Our relationship is boisterous laughter and genuine friendship and bickering both silly and serious and odd movies and gut-busting comedy and mushy sentimentality and good books and crazy chemistry and the occasional throw-down.
And fighting for it.
So we celebrated all that.
Michael, thank you for putting up with me and supporting me and letting me have lots of babies. And for dealing with me when I work too much. And dream a lot. And write. And accept too many speaking dates. And put off cleaning the kitchen. And take pictures. And drive you crazy. A little. And a lot.
It is my joy and honor to be able to say, after a quarter century, "I still do..."
I love you.
Friday, August 22, 2014
Got called out by the amazing Susan Seay, my sister pastor Kat Cannon and by my adored and precious Nat. Disclaimer...Of the Carr Ten of us who could have participated, two were in route from Uganda, one was in California, one was closing a business deal and one had to hold the camera...or so they claim...
We dedicated this ice bucket experience to the memory of Earl Kahla, the daddy of one of our best friends. He passed away 17 years ago after a valiant fight with ALS. Learn more about ALS and donate by clicking here. #IceBucketChallenge #StrikeOutALS
Tuesday, August 12, 2014
Saturday, August 9, 2014
2 of 8 McKenna and 3 of 8 Justus are in Uganda, working with Music for Life and The African Children's Choir.
I looked it up. Kampala is 8,554 miles from home.
We sent them off on Wednesday and they'll be in Uganda for 2 weeks. A lot of these pictures will be on Facebook but I still have some family members who are, ah, trepidatious (read here paranoid) about the whole Facebook/social media thing, so I thought I would put the pictures on the blog as well for those who decline the FB/Instagram/Twitter experience.
Side bar. True story. My brother is on Facebook...but under a pseudonym. He's not quite sure why he doesn't have any friends yet.
Madison 1 of 8 is in Los Angeles this summer working, so she wasn't here for the big send off. It was tough on the younger kids for two more of the big kids to be hitting the road. There were a few tears.
At the airport, we took a few selfies before they headed through security.
They flew first to London, where they had a short layover...
McKenna took that beautiful picture up there during the flight. She posted it with "I love moments that give me the chance to realize how small my world is. #atxtoafrica"
Another flight took them into Entebbe, Uganda. Total travel time...almost 24 hours.
They then traveled by bus up to Kampala, where they will be working with younger children the next few days. They'll then head back to Entebbe to work with a group of high school age kids there.
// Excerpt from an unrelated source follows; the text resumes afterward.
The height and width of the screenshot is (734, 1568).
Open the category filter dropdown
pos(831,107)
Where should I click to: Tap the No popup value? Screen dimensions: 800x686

Because of the magic of the internet and a little app called WhatsApp, we've had some limited but wonderful contact with them, texting back and forth about what they are seeing and experiencing.
Justus has written about the unbelievable poverty and the incredible sweetness of the children...
(Justus is the tall guy with the orange backpack...)
McKenna has written that serving these kids is humbling in so many ways.
This is the area where they are staying and working.
I'll post more pictures as they become available. A big shout-out to Kristen Benton, Russell and Valerie Lyday and Joye Qualls for getting this photos up on our various media outlets so we can see what all the team is up to. And for those of you who donated resources to help get the team to Uganda, blessings to you. You are helping the next generation, both here in the States and in Uganda, to visualize a brighter future.